----- TEXT PASSAGE

Development of Corporate Governance Policies

A central issue that has shaped the development of modern corporate governance principles is the so-called “agency problem” resulting from the separation of company ownership and management. While the application of corporate governance principles is a relatively new phenomenon, the “agency problem” has a legacy dating back to the 1800s. Historically, directors and managers without a significant a stake in the ownership of the company lacked the zeal typically displayed by business owners in safeguarding a company’s interest. To address this problem, rules were formulated with the intention of aligning the interests of corporate directors and managers with those of the corporation and its ultimate owners – the shareholders. Thus emerged the now established and well-known duties of care, loyalty and good faith that directors and managers owe to the corporate form.

It was only at the beginning of the 1970s that a clear corporate governance agenda began to take shape, making its debut in the form of governmental oversight and regulatory policies in developed nations. The prevalence of leveraged buy-outs and similarly aggressive take-overs strategies in the 1980s and 1990s further fueled the corporate governance diologue, focusing the discussion on the agency problem identified nearly two centuries prior. By the 1990s, corporate stakeholders were aware of the need to adopt guidelines for the effective management and operation of corporate entities and in 1999, the OECD issued its seminal Principles of Corporate Governance. The Principles were broad in scope and included recommendations on shareholder rights, equitable treatment of shareholders, the role of stakeholders in corporate governance, disclosure and transparency, and the responsibilities of the board.

----------
----- MATERIAL SHOWN

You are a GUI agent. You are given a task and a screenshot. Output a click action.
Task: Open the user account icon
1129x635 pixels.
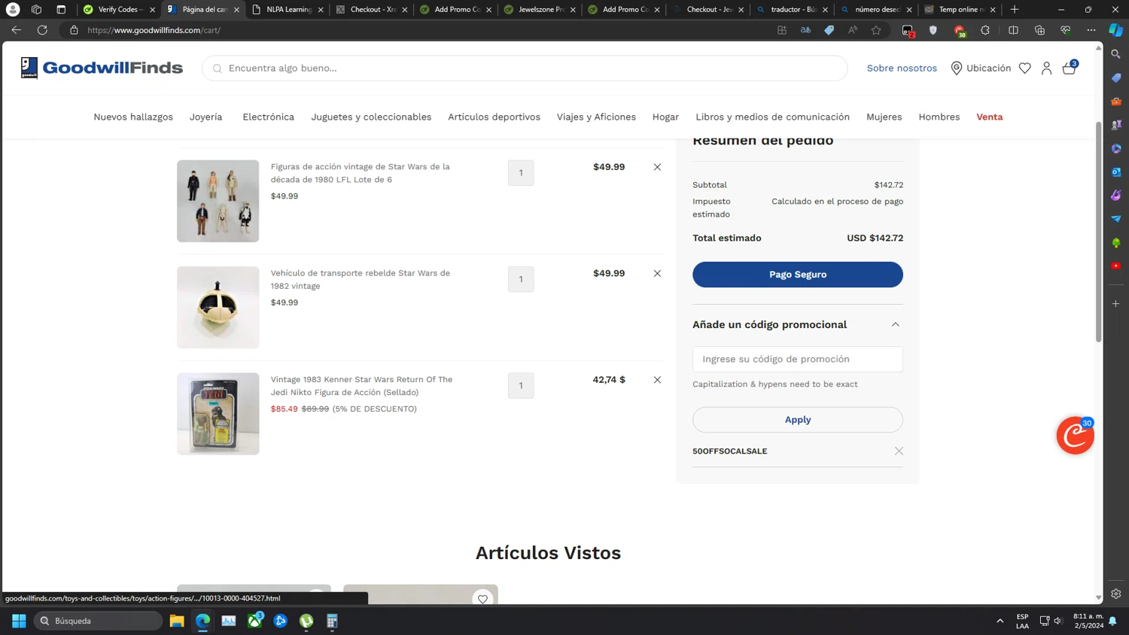point(1046,68)
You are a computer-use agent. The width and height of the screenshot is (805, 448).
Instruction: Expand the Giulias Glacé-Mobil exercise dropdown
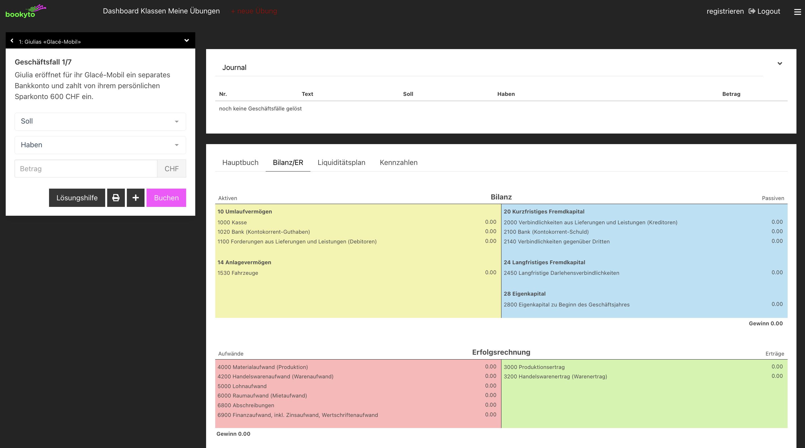(187, 40)
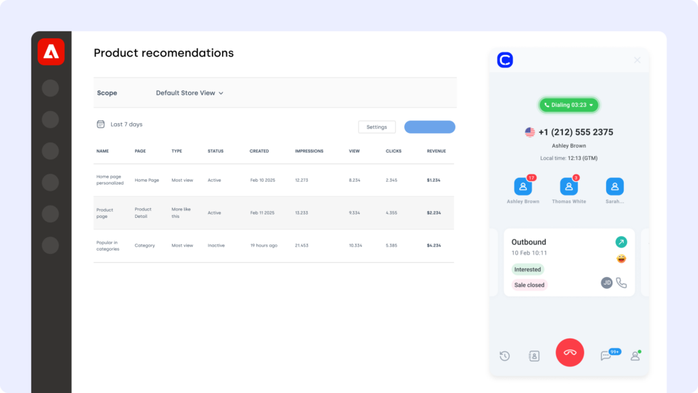The height and width of the screenshot is (393, 698).
Task: Expand the Default Store View dropdown
Action: [189, 93]
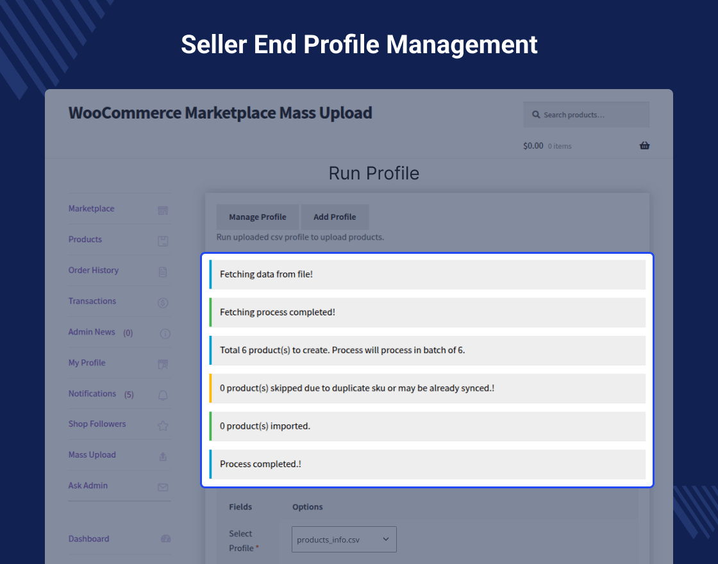Open the My Profile sidebar link

click(87, 363)
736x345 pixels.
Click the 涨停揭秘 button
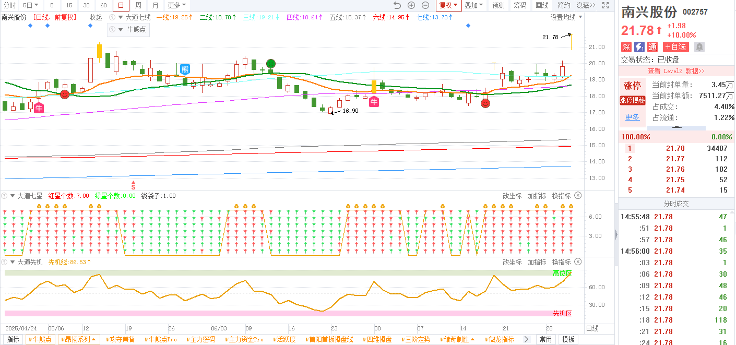(x=632, y=101)
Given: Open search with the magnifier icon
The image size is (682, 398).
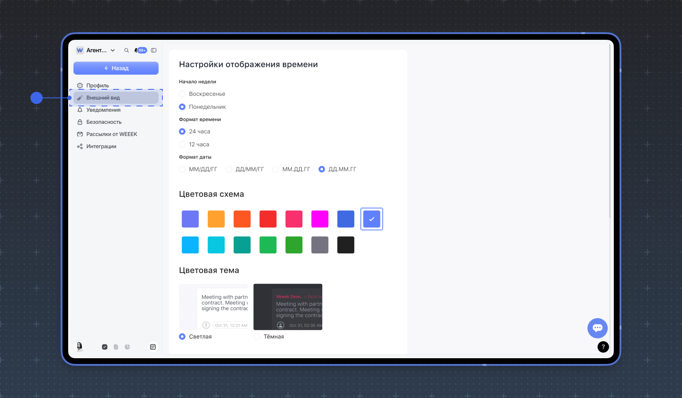Looking at the screenshot, I should (126, 50).
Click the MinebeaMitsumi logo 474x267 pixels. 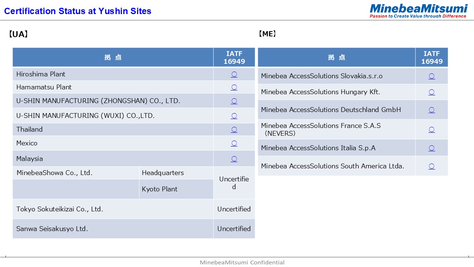click(418, 10)
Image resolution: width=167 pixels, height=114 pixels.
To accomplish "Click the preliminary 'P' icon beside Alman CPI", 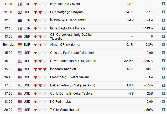I will [79, 45].
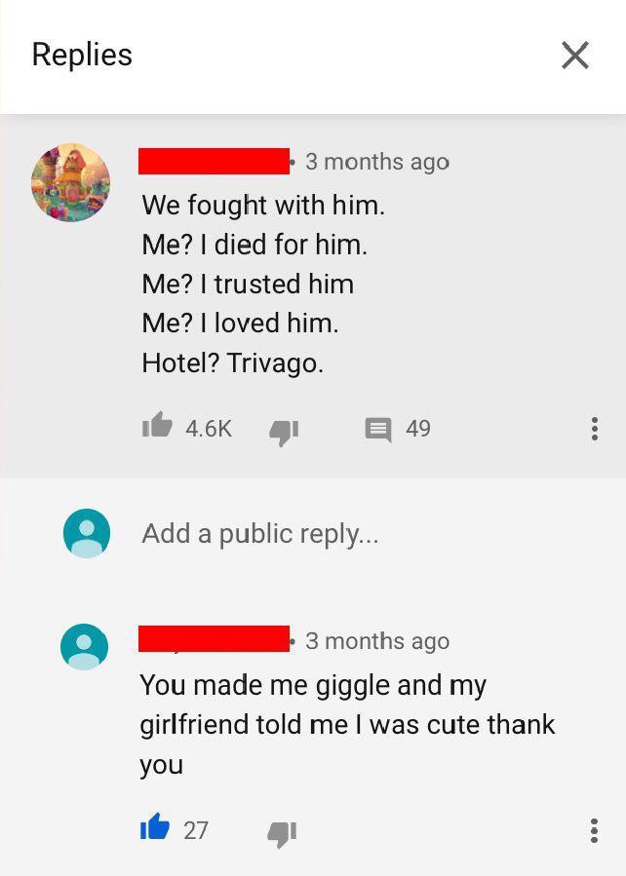The height and width of the screenshot is (876, 626).
Task: Dislike the giggle reply comment
Action: (282, 834)
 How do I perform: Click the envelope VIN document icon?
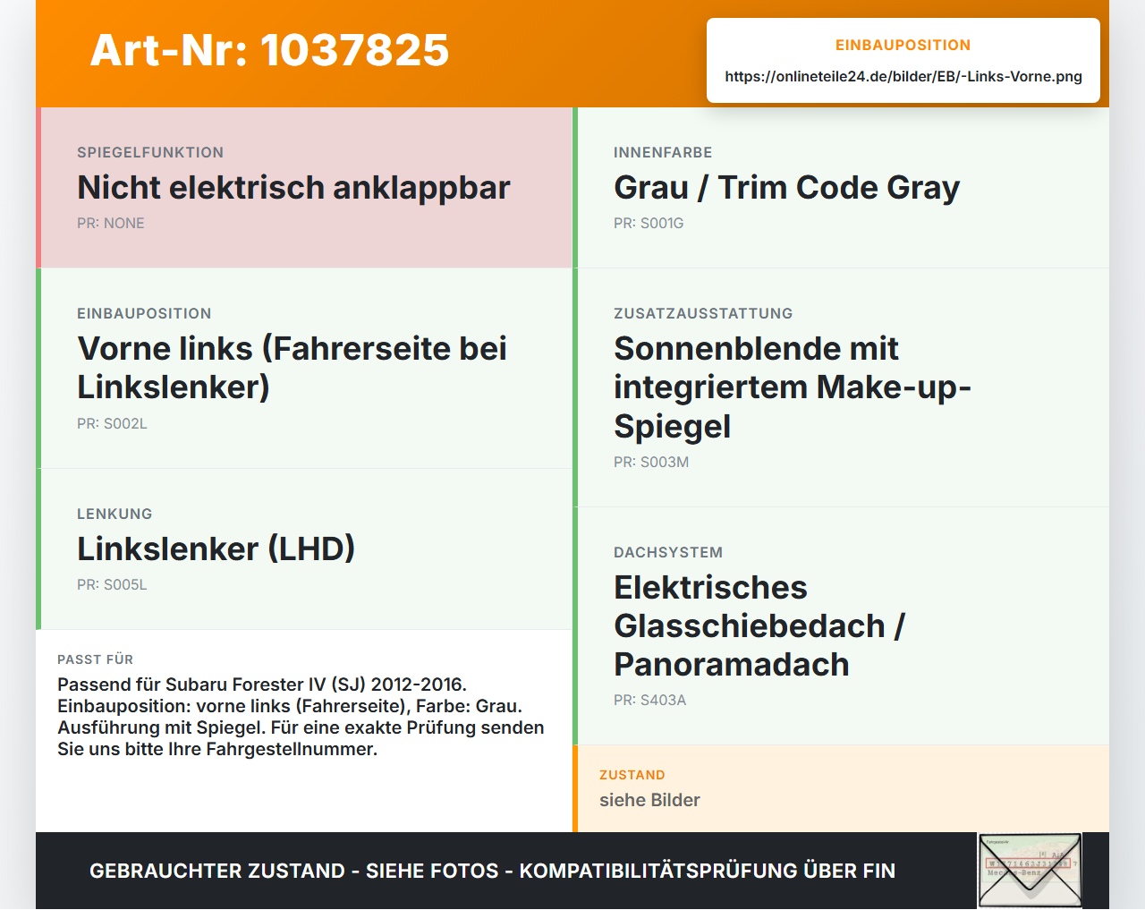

----------

● **CHALLENGES**:
[1] According to the corporate governance passage, what areas did the OECD Principles of Corporate Governance make recommendations on? List them all.
[2] Repeat the stretch of the corporate governance passage from "A central issue" through "the corporate form.".

● **ANSWERS**:
[1]
- Shareholder rights
- Equitable treatment of shareholders
- The role of stakeholders in corporate governance
- Disclosure and transparency
- The responsibilities of the board

[2]
A central issue that has shaped the development of modern corporate governance principles is the so-called “agency problem” resulting from the separation of company ownership and management. While the application of corporate governance principles is a relatively new phenomenon, the “agency problem” has a legacy dating back to the 1800s. Historically, directors and managers without a significant a stake in the ownership of the company lacked the zeal typically displayed by business owners in safeguarding a company’s interest. To address this problem, rules were formulated with the intention of aligning the interests of corporate directors and managers with those of the corporation and its ultimate owners – the shareholders. Thus emerged the now established and well-known duties of care, loyalty and good faith that directors and managers owe to the corporate form.